Expert tips and hacks for caring for your gear
A well-fitting hauler makes all the difference
We’ve all been there. You’re ten miles into your first day on trail, and it hits you. The pain started in your shoulders but has slowly moved to your lower back. You grasp for any strap you can reach and wrench it down. Maybe that helps for 30 minutes, or even an hour, but the pain returns with vengeance. Adjusting your backpack properly seems like it should be simple, and it’s easy to take for granted until you’re struggling down the trail, ruing the day you didn’t take the time to dial in the fit. Don’t be that person. Here are my tips for getting off on the right foot.

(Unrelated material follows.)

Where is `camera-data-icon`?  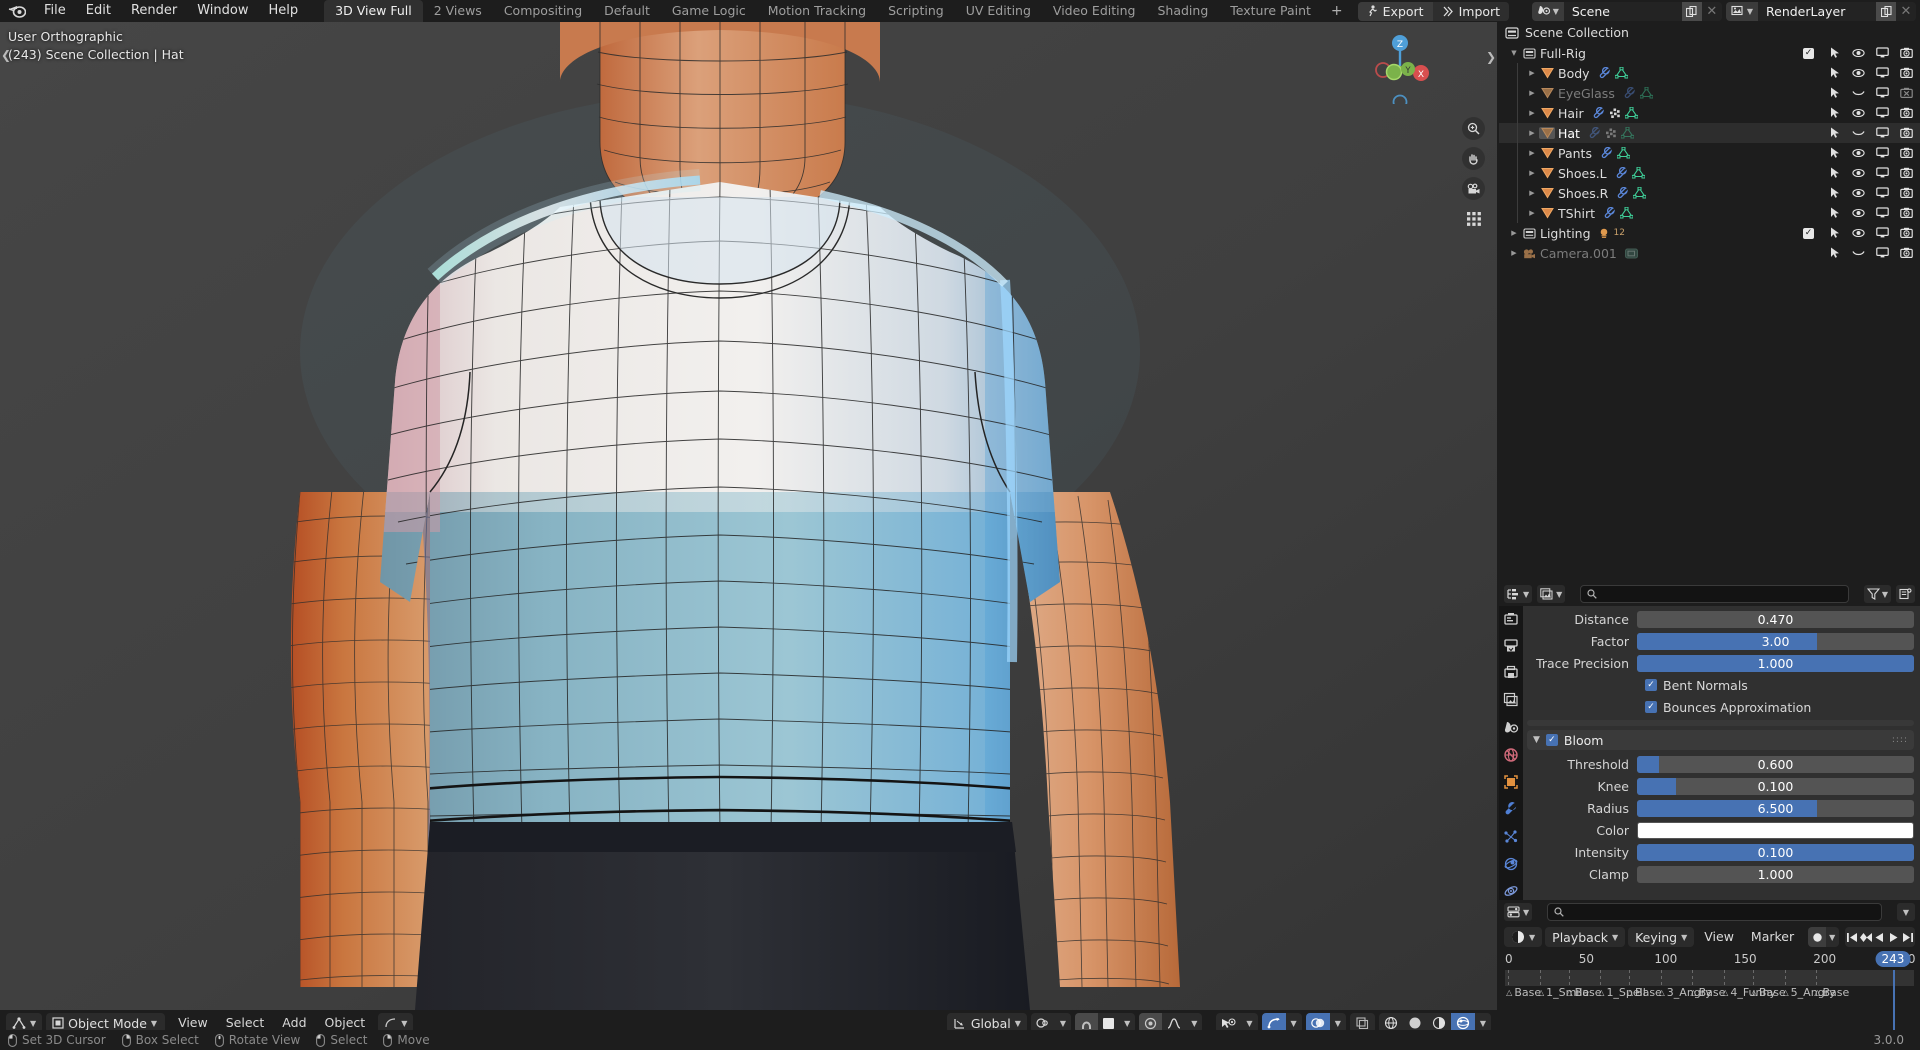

#1. Buy the Right Pack for Your Body Type
Going into a specialty retailer is always a smart decision when investing in a pack. Most associates are well trained on how to measure your body and recommend the right pack for you. But if you’re buying online, you’ll want to make sure to get the correct measurements of your torso. Grab a friend and have them measure from your iliac crest to the C7 vertebrae. (The iliac crest is the very top of your hip bone, and the C7 vertebrae is the base of your neck.) The easiest way to identify your C7 is to look directly at the ground and feel for the vertebrae that sticks out farthest on the back of your neck. This measurement will help you decide what size pack to get—most come in small, medium, or large, based on torso length in inches. But sizes are not uniform across companies, so check the brands’ websites for specific measurements.
#2. Adjust Your Pack to Your Body
So you’ve got your shiny new pack. Now it’s time to fit it. Most packs have adjustable hip sections and torso lengths; read your pack’s manual on how to adjust it properly. Start with your hip straps and make sure each end of the belt comes around the front of your hips, about two or three inches from the front of your iliac crest. Next, adjust the torso to the measurements you took in step one. Most packs have a rail or Velcro and loop system to make it easy to lengthen or shorten the pack on the frame. Don’t be afraid to come back to this step and adjust accordingly if the pack isn’t carrying correctly on your body after steps three and four.
#3. Start at Your Hips
You always want to fit your backpack from the hips up, starting with positioning the middle of the hip straps directly on top of your iliac crest. Give them a good strong tug, and make sure they’re tight. This will give you a solid foundation to build from. Many hikers have the common misconception that most of the weight should rest on your shoulder straps—and these people will feel the pain shortly into their hike. Follow the 80/20 principle: 80 percent of the weight should be on your hips and 20 percent on your shoulders. Your hips are where you carry your center of gravity and most of your power—use that to your advantage.
#4. Adjust Your Shoulder Straps
Next, you’ll want to fine-tune the fit of your shoulder straps. Pull the straps forward away from your body and then down toward your hips to get a natural fit. Be careful not to overtighten here, as the straps can dig into your shoulders. When fitted correctly, they should hug your shoulders from front to back without any gaps between the shoulder strap and your back. If you do have a gap, most likely your torso setting is a little too long. Crank the torso setting down by an inch and try again.
#5. Finish It Off
The last two adjustments you’ll make on your pack are the load lifters and the sternum strap. Adjust your load lifters first by pulling down on the tab until the straps make a 45-degree angle. If you’ve overtightened, this will make the top of your shoulder straps pull away from your body. Next, adjust your sternum strap along the rails until the strap rests one inch below your collarbone. Buckle the strap and lightly grab the loose end of the strap and tighten until the strap slips through your fingers. Overtightening the sternum strap could throw off the fit of your backpack and, in extreme cases, restrict breathing. If your sternum strap is too tight, you’ll see the outside edges of your shoulder straps begin to lift off your chest.